A comparative ML approach to classify Lupinus species using VIS-NIR spectral data from whole seeds and various data transformation techniques and resampling methods
摘要
The increasing interest in the cultivation and utilization of Lupinus species is driven by their nutritional value and potential for sustainable agriculture. However, the non-destructive taxonomic classification of Lupinus species from whole seeds spectral data remains scarcely explored. In this study, five machine learning classifiers were comparatively evaluated for discriminating seven Lupinus species using visible and near-infrared (VIS-NIR) spectral data, in both reflectance and absorbance modes, acquired from seeds of the official active collection of the CICYTEX Germplasm Bank. The dataset was characterized by marked class imbalance. Model performance was assessed using raw spectra and four preprocessing strategies (including three hybrid combinations) combined with six resampling methods and a no-resampling baseline. Two validation approaches were applied: an 80/20 train-test split and stratified 5-fold cross-validation. Across both spectral domains and validation schemes, Random Forest and Support Vector Classification achieved the best overall performance, with F1 scores above 94%, and AUC, accuracy and precision values above 97%. Logistic Regression also showed substantial improvements when hybrid preprocessing techniques were applied.
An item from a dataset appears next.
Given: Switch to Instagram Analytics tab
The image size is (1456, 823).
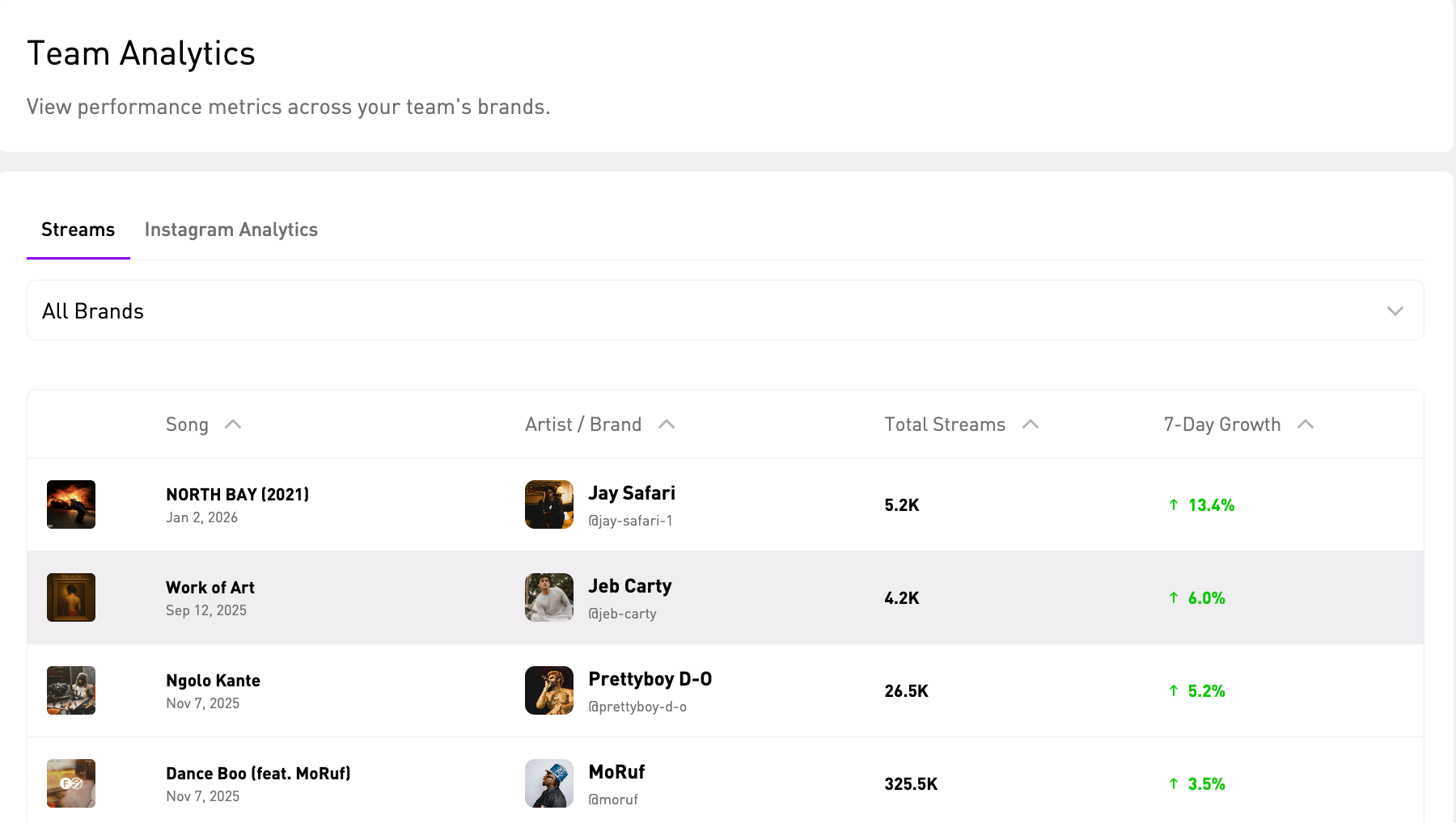Looking at the screenshot, I should [231, 230].
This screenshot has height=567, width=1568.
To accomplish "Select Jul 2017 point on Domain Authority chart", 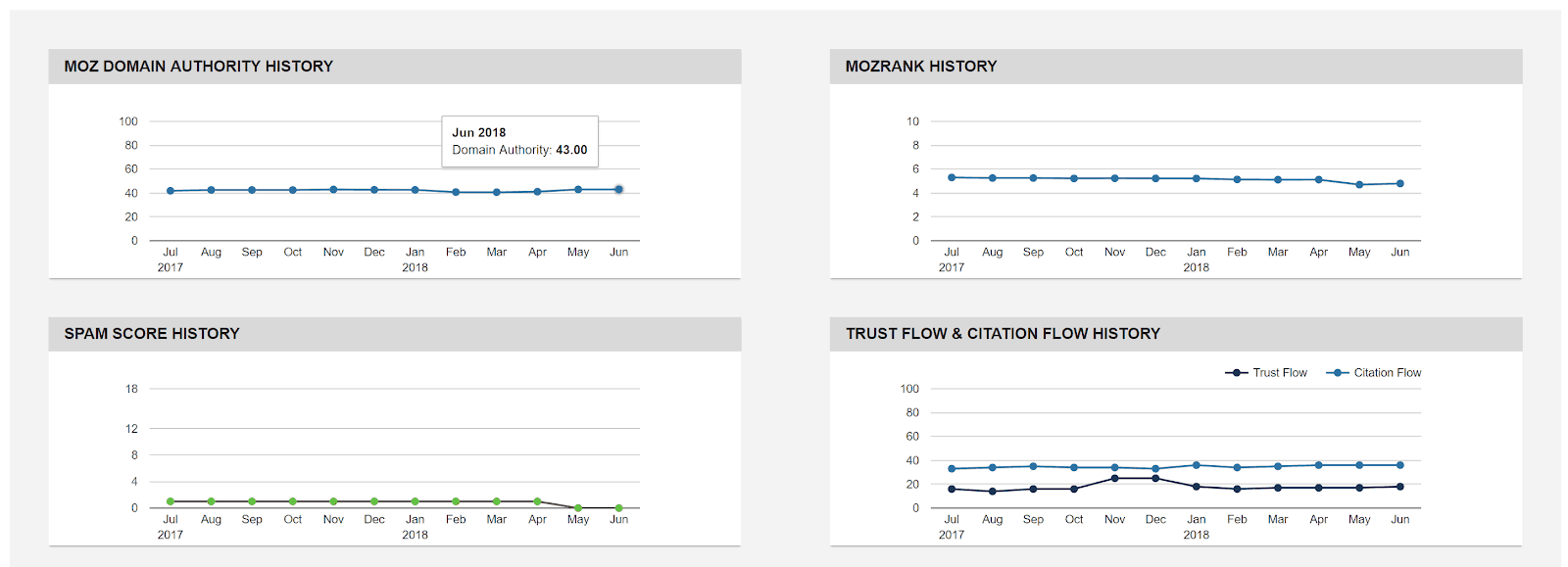I will pyautogui.click(x=171, y=191).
Cross-validation confirmed the robustness and generalization ability of the best-performing models. These findings support the use of VIS-NIR spectroscopy combined with machine learning as a rapid, objective, and non-destructive framework for Lupinus species discrimination in imbalanced germplasm datasets. This approach may assist taxonomic identification, germplasm management, and the preliminary screening of promising materials for breeding programs, although further validation under independent environmental and acquisition conditions is still required.